Cuando somos niños a menudo no podemos reaccionar huyendo o atacando para defendernos de ciertas circunstancias, siendo casi dependientes de los adultos. Por ello nuestro sistema nervioso «rediseña» de forma adaptativa disfuncional reacciones vagales de LUCHA O PARÁLISIS.

El ataque puede venir de forma verbal con insulto o juicios y comparaciones, en forma de ausencia, rechazo, desprecio o de abandono, y también en expresiones físicas de maltrato.

En el caso de que el daño provenga de un adulto (en el niño el impacto será peor), y cuando mayor lazo familiar, se va complicando el asunto.

El sistema nervioso del niño, para protegerse entrará en shock y una vez que sea adulto… cada vez que se active su herida de shock en ciertas situaciones, volverá a reaccionar desde ese trauma con las mismas formas reactivas de ataque, huída o parálisis.

Los animales disponen de un sistema propio de autodescarga de esas experiencias que le generaron «trauma», y literalmente se sacuden, se agitan soltando así esa intensidad energética.

Los niños, aproximadamente has los 7 años también disponen de ese sistema ya que saltando, corriendo etc logran liberarse de gran parte del impacto. Pero..¿y qué sucede con los niñ@s a los que les decimos que se queden quitecitos…calladitos…? Porque el sistema nos empuja a ello…

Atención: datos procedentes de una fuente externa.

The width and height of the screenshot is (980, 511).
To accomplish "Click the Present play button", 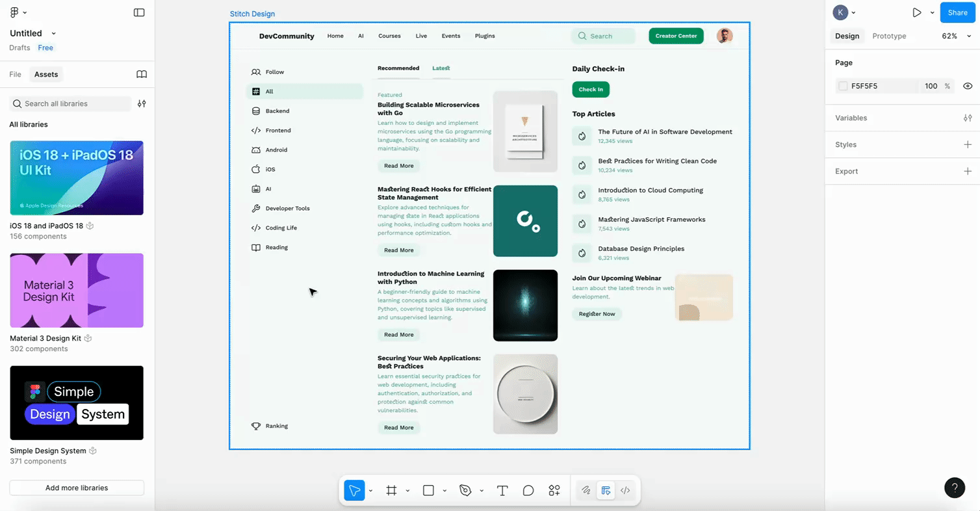I will tap(916, 12).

Para cada individuo es diferente la manera de vivir este impacto en sus sistemas nerviosos. Para algunos será «quedarse en blanco», o paralizado, o lleno de miedo, con ansiedad generalizada, o incluso ataques de pánico… en otros casos será deprimirse…desconectarse, sentir mucha rabia, impotencia, «vivir en la cabeza pensante», en vez de estar en el cuerpo sintiente «debió de ser tapan doloroso…», que por ello necesitamos desarrollar la mente en vez del sentir de la emoción. O también enfermamos de forma crónica…

Añado un dato, y es que en la mayoría de las personas este trauma pasa desapercibido aún y cuando ya están presentándose las consecuencias (ansiedad, miedo, bloqueos…depresión..). Ya que se suelen ir re-activando durante la vida adulta según las diversas circunstancias del día a día.

En consecuencia, acabamos viviendo de patrones disfuncionales, ya que no se ha abordado ese trauma de origen.

Esta herida tiene un impacto atroz en nuestra autoestima y en el cómo nos relacionamos con los demás. Ante situaciones de contacto con los otros, ya sean profesionales, de amistad, familiares o pareja, nos disociamos, bloqueamos, paralizamos o entramos en cólera explotando sin medida.

Podemos hacer trabajo de relajación, meditación etc y así gestionar mejor esas expresiones, pero sin abordar el trauma origen, nos seguirá costando entenderlas, abrazarlas e integrarlas. Desde ese trabajo podremos ir liberando nuestro sistema nervioso y retrogradando nuevos modos de relación más saludables para todos.

Efectos básicos del shock

– No se puede pensar con claridad

– No puede sentir

– No puede expresarse

– No puede moverse

El grado de intensidad puede variar mucho.

Síntomas del shock

– Vivir muy activado (angustia, enfado, ansiedad…)

– Vivir disociado (desconexión entre el cuerpo y la mente. No hay claridad en la mente y cuesta tomar decisiones).